こうした現象の背景には、「強固なファンダム」の存在がある。
韓国コンテンツ振興院の「2025コンテンツIP取引現況調査」によると、視聴者が原作ベースのコンテンツを選ぶ主な理由は、「原作との違いへの好奇心」(38.4%)と「原作へのファン心理」(34.6%)であった。既存のファンダムが初期視聴率を支える「コンクリート支持層」として機能しているのだ。
制作効率の面でも肯定的な効果が確認された。同調査では、放送局の67.9%、映画会社の61.0%が、既存IPの活用によって制作費を削減できたと回答した。
また、放送業界の71.4%が企画・制作期間の短縮を実感しており、検証済みの原作が初期の試行錯誤を減らし、経済的効率性を高める「保証手形」であることが裏付けられた。

ダウンロード数147倍の“爆発”
映像化の波及効果は、再び原作へと向かっている。ドラマをきっかけに流入した視聴者が、ウェブトゥーンやウェブ小説を購入する逆流入現象が、数値として明確に表れた。
チソン、パク・ヒスン、ウォン・ジナ主演の『二度目の裁判』は、ドラマ放送による最大の恩恵を受けた作品だ。ドラマ公開直後の2週間(1月2日~15日)で、原作ウェブ小説のダウンロード数は、ティザー公開前と比べて実に147倍に急増した。同名ウェブトゥーンの閲覧数も、同期間に20倍以上に跳ね上がった。

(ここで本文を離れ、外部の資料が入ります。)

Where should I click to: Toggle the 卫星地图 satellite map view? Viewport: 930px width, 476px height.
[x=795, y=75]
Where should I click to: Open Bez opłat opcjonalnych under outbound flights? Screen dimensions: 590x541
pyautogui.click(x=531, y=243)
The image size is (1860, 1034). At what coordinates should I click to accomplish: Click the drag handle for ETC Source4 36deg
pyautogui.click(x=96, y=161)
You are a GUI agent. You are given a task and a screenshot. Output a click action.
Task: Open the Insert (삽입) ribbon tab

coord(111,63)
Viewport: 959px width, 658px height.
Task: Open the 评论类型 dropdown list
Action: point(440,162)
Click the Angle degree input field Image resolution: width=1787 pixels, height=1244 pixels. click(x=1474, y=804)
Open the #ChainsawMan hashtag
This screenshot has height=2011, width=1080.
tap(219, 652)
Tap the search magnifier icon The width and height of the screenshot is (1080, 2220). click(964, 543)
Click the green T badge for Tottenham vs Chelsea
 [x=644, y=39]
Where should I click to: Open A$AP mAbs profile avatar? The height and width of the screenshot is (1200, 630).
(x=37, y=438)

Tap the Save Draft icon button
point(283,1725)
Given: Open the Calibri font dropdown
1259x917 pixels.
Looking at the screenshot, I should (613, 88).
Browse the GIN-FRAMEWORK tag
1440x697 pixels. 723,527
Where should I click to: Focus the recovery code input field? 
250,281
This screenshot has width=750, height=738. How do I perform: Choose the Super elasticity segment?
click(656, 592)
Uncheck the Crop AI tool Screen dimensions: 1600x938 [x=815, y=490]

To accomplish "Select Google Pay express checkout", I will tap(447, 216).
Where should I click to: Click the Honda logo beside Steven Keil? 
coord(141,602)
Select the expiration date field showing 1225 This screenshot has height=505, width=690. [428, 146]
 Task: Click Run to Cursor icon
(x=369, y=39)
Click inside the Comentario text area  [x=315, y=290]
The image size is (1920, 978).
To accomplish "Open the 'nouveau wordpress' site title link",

アン・ボヒョン、イ・ジュビン主演の『スプリング・フィーバー』も、ドラマ公開(1月5日)後に原作ウェブトゥーンの閲覧数が10倍に急増。俳優と原作キャラクターの高いシンクロ率がオンラインコミュニティで話題となり、原作を探し求める動きが広がった。
戦略的な「同時公開」も奏功した。ナム・ジヒョン、ムン・サンミン主演の『愛する盗賊様よ』は、ドラマ放送の1週間前にウェブトゥーンを先行公開し、ファンダムを事前に温めた。その結果、ドラマは視聴率7.0%を記録し、Netflixの上位圏に定着。ドラマを視聴して続きが気になった視聴者が再びウェブトゥーンへ流入するという、双方向のシナジーを生み出した。

ネイバーシリーズはこうした熱気を追い風に、1月29日までウェブ小説『二度目の裁判』の50話分無料公開および、毎晩10時に無料利用券を配布するイベントを実施し、読者流入の加速を図る予定だ。
ウェブトゥーンやウェブ小説は、もはやドラマの「原作供給源」にとどまらない。映像化を通じて再び読者を呼び戻し、収益とファンダムを拡張する循環装置として機能している。検証済みIPを軸としたこの流れは、2026年の韓国コンテンツ産業を語るうえで欠かせない潮流となりそうだ。